Cette sous-estimation est connue depuis longtemps, j’en avais parlé dans mon ouvrage "Pouvoir d’achat : le grand mensonge" (Eyrolles), mais l’INSEE reste dans sa tour d’ivoire et refuse de modifier son calcul. L’institut rend ainsi service à son autorité de tutelle, l’État, car minorer l’inflation lui permet de réaliser d’importantes économies étant donné que les rémunérations des fonctionnaires, les retraites et les prestations sociales sont indexées sur elle. Cela va peut-être changer car, coup sur coup, en septembre, le gouverneur de la Banque de France, François Villeroy de Galhau, et la présidente de la BCE, Christine Lagarde, ont officiellement demandé que le logement soit mieux pris en compte dans le calcul de l'inflation. Ce serait pour eux, enfin, le moyen d’atteindre ces fameux 2%.

À cette condition, l’indice des prix deviendrait plus réaliste, même s’il y a d’autres subterfuges pour le minorer comme l’effet qualité (votre smartphone préféré coûte plus cher que l’ancien, ce qui entame votre pouvoir d’achat, mais l’INSEE considère que "vous en avez plus pour votre argent" puisqu’il est plus puissant et il inscrit dans sa base un prix inférieur au prix affiché). «Je ne crois aux statistiques que lorsque je les ai moi-même falsifiées» disait Winston Churchill.

Et ensuite ? Avec une planche à billets qui tourne à plein régime pour financer les déficits budgétaires des États qui explosent avec la crise du Covid, la BCE va encore alimenter… la bulle immobilière.
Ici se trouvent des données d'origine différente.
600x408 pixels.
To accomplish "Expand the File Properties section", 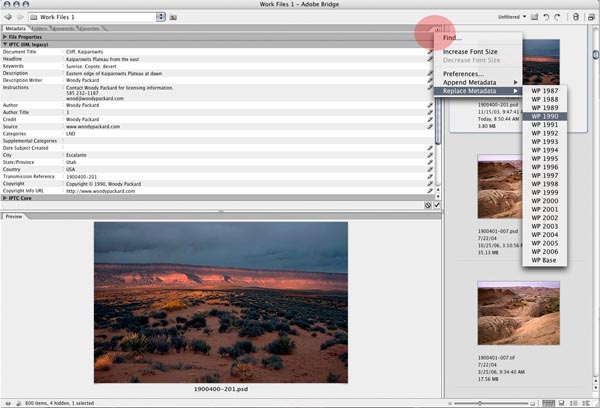I will pyautogui.click(x=6, y=37).
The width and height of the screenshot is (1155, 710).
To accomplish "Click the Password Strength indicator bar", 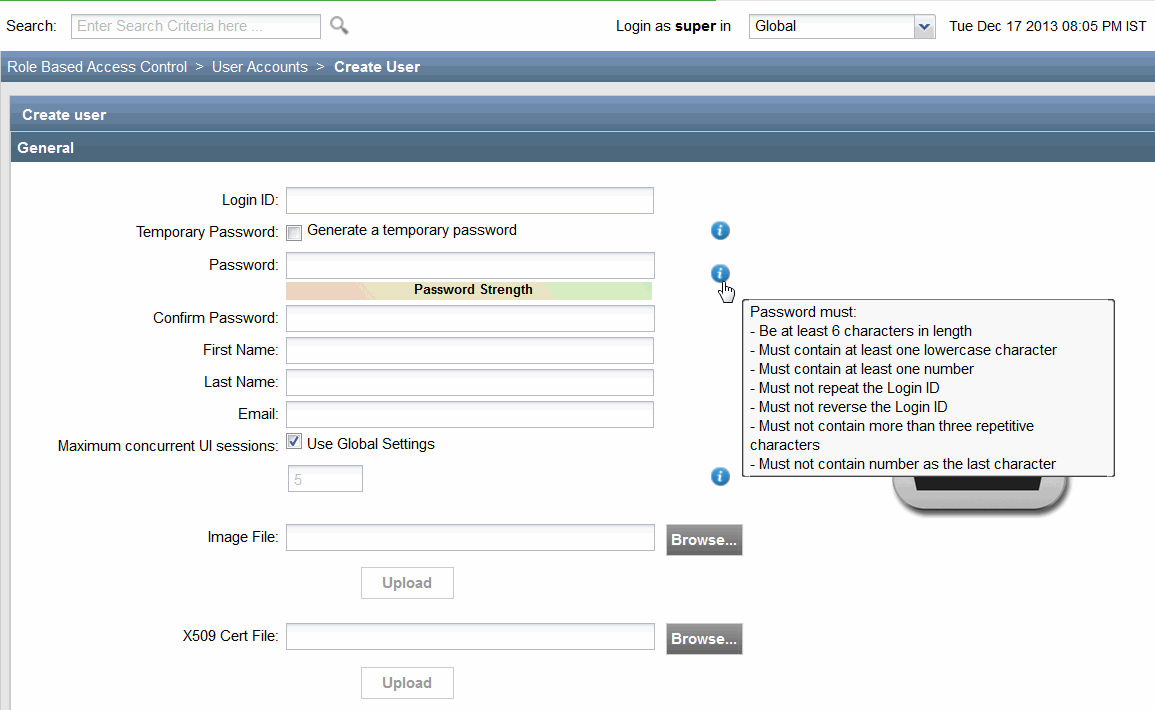I will (x=470, y=289).
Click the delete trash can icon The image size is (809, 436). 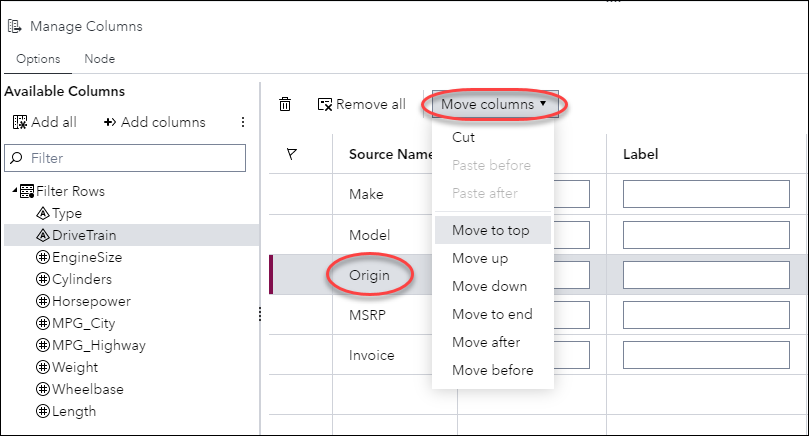point(285,104)
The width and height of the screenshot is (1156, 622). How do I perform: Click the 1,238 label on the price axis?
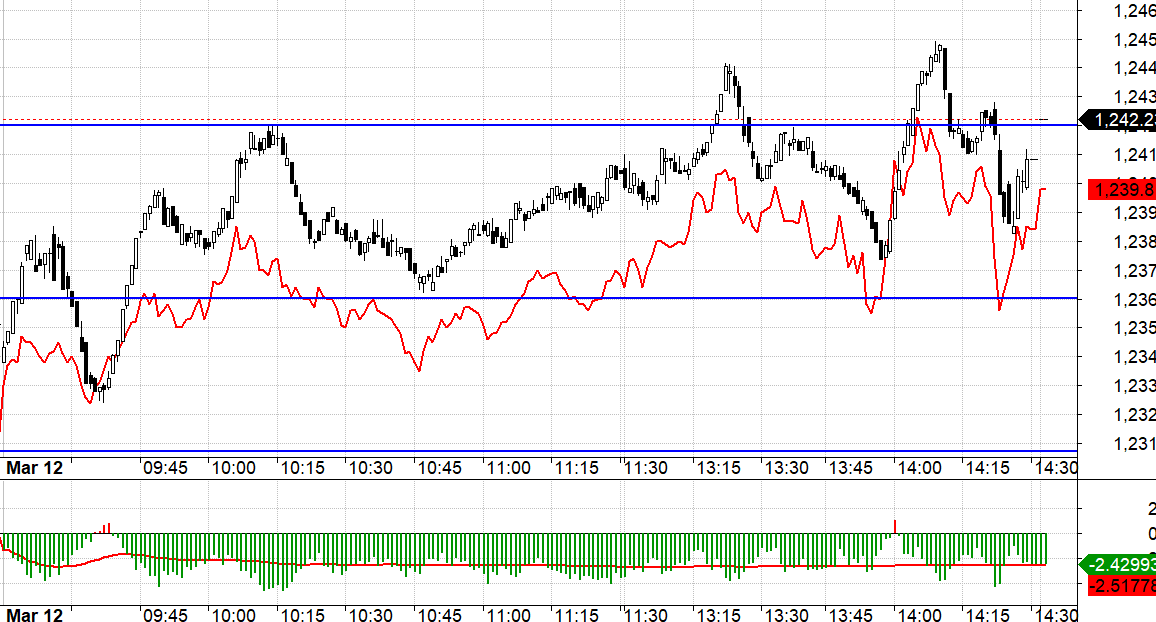coord(1133,241)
En effet toutes ces liquidités se déversent, on le voit depuis 2000, dans les actifs financiers (actions, obligations, immobilier, œuvres d’art, voitures de collection), ce qui va renchérir le coût de la vie de ceux qui cherchent à en acquérir. Le pouvoir d’achat va continuer d’être rogné. Et pire encore si les prix se mettent vraiment à déraper en hyperinflation, ce qui n’est pas inconcevable, tant ce déluge de monnaie atteint des niveaux démentiels (le bilan de la BCE représente désormais les deux tiers du PIB de la zone euro, il a triplé depuis 2015).

Cependant, dans ce tableau plutôt sombre, il existe aussi deux actifs qui progressent, de façon saine, et qui gardent une grande marge d’appréciation, qui sont en outre facilement accessibles : le bitcoin et l’or physique. Et on ne peut pas les "imprimer" à volonté comme l’euro ou le dollar, pas de planche à billets avec eux ! Si on veut protéger son pouvoir d’achat dans le futur, on ferait bien d’y penser.